**DIRECTIVE:**
Copy the rows below word for word, starting with the line that contains "Viewport: 1456px width, 814px" and going on through the last of the rows. Leave the pictures out of your copy.

· · ·

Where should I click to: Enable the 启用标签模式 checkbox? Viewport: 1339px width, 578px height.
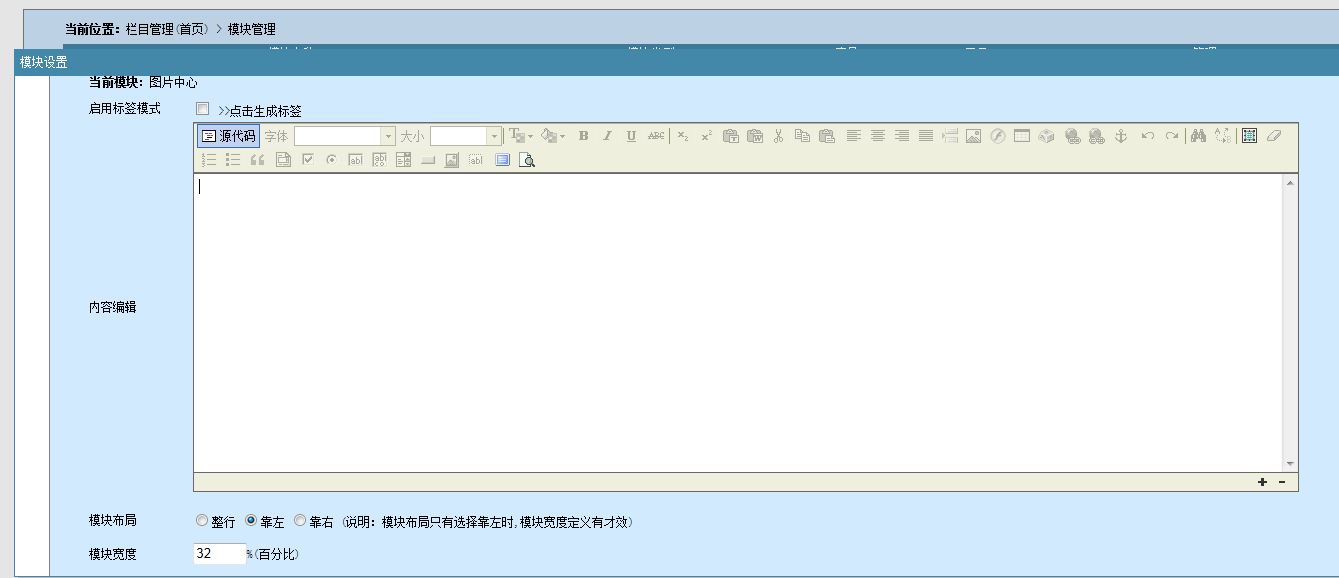pos(203,109)
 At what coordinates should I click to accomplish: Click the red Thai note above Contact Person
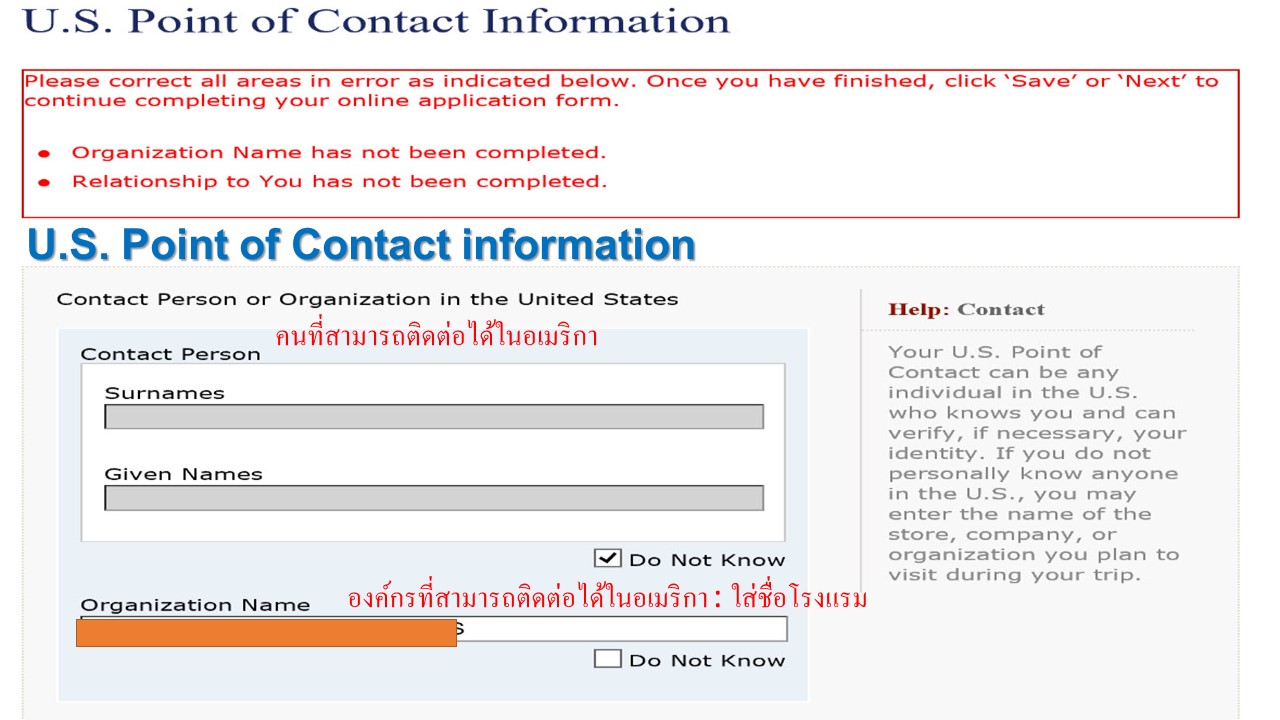tap(436, 337)
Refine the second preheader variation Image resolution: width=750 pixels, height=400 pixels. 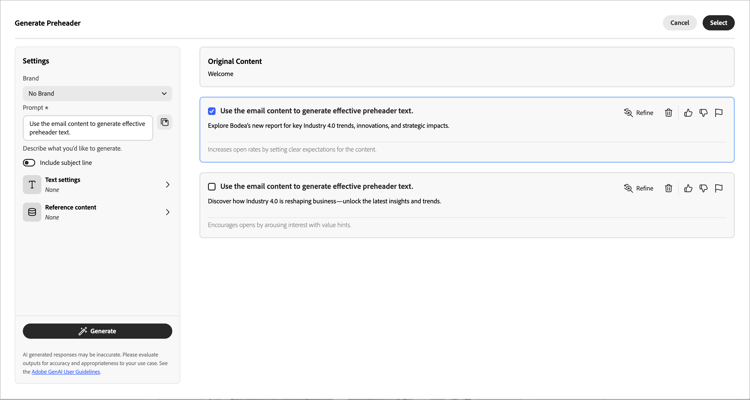(x=638, y=188)
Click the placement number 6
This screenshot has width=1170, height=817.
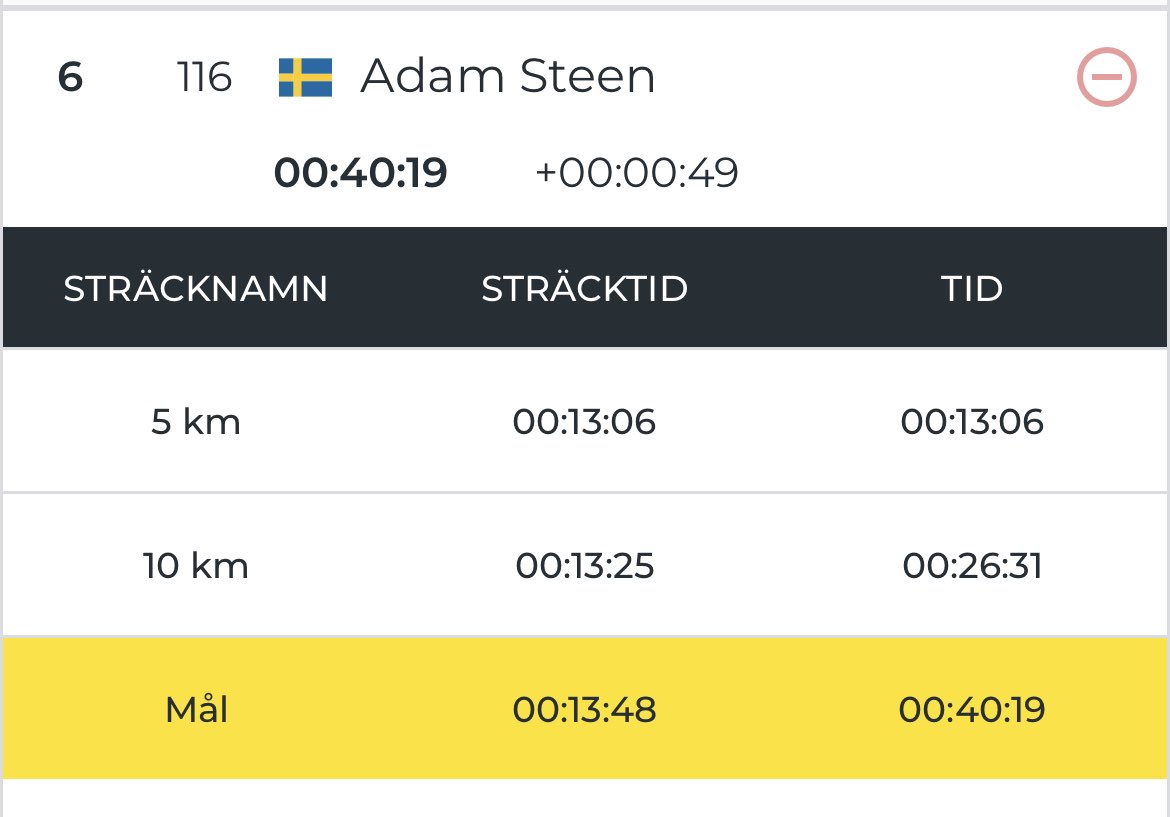[x=70, y=77]
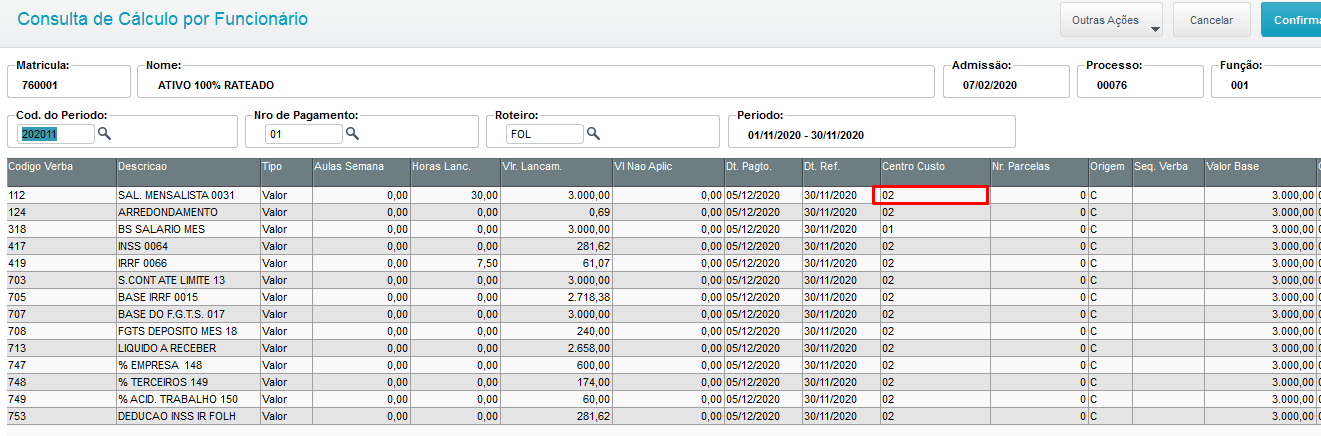Click magnifier icon beside Roteiro field
This screenshot has height=436, width=1321.
pos(593,133)
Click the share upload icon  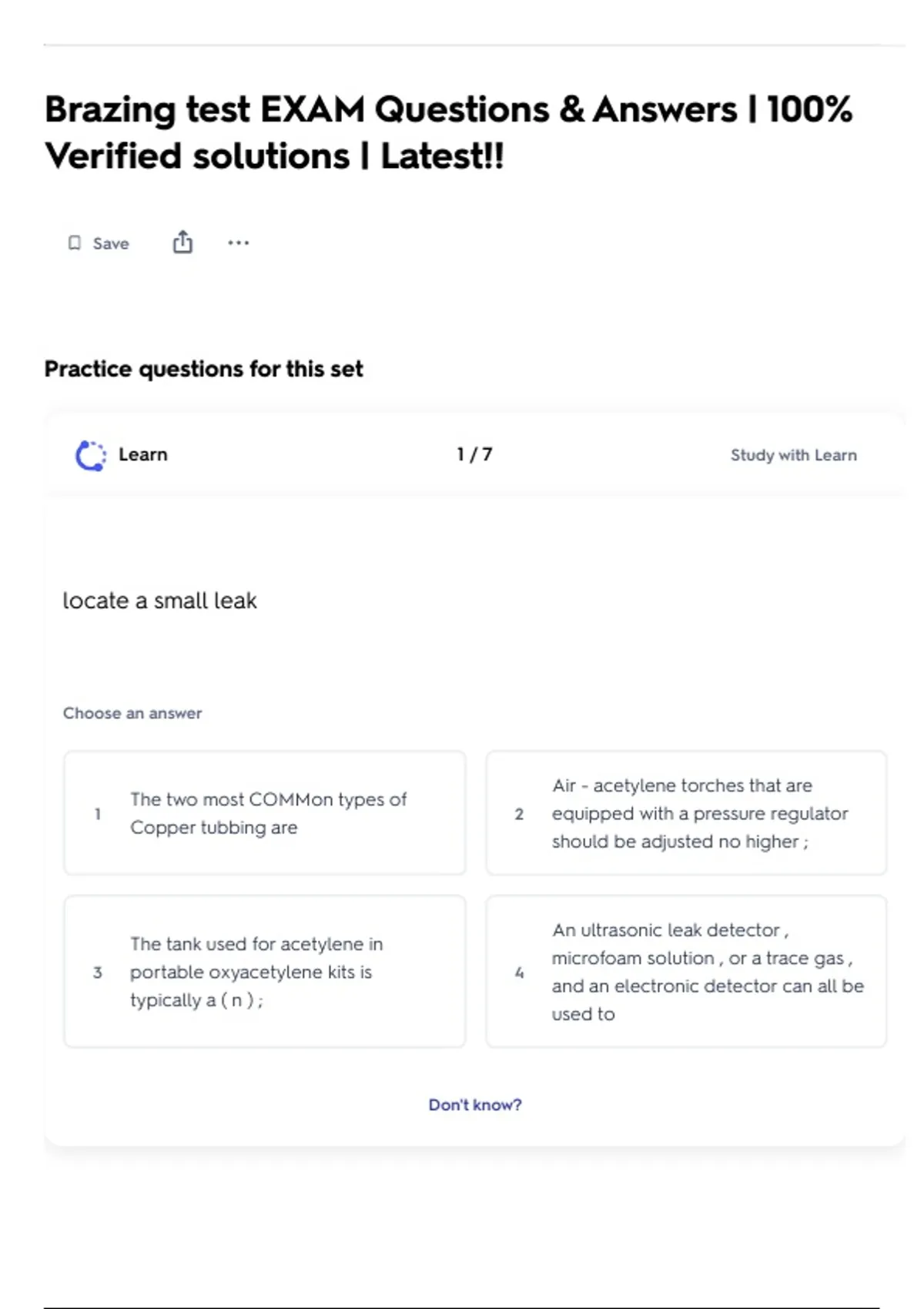[x=182, y=242]
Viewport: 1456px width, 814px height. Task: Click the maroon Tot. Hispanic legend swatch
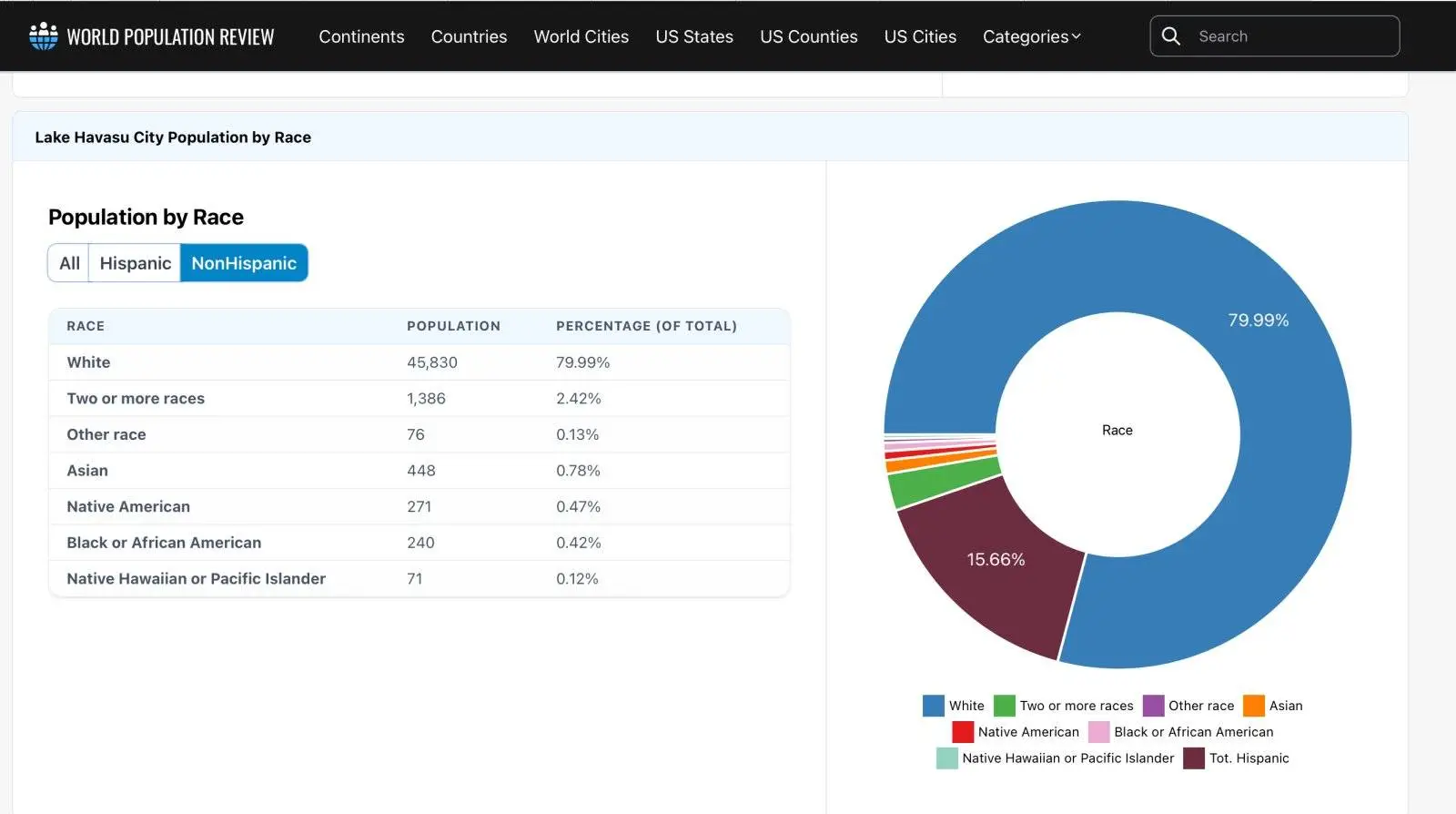pyautogui.click(x=1194, y=758)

· · ·

**OUTPUT FOR THIS EXERCISE:**
Viewport: 1456px width, 814px height. Task: Click the maroon Tot. Hispanic legend swatch
pyautogui.click(x=1194, y=758)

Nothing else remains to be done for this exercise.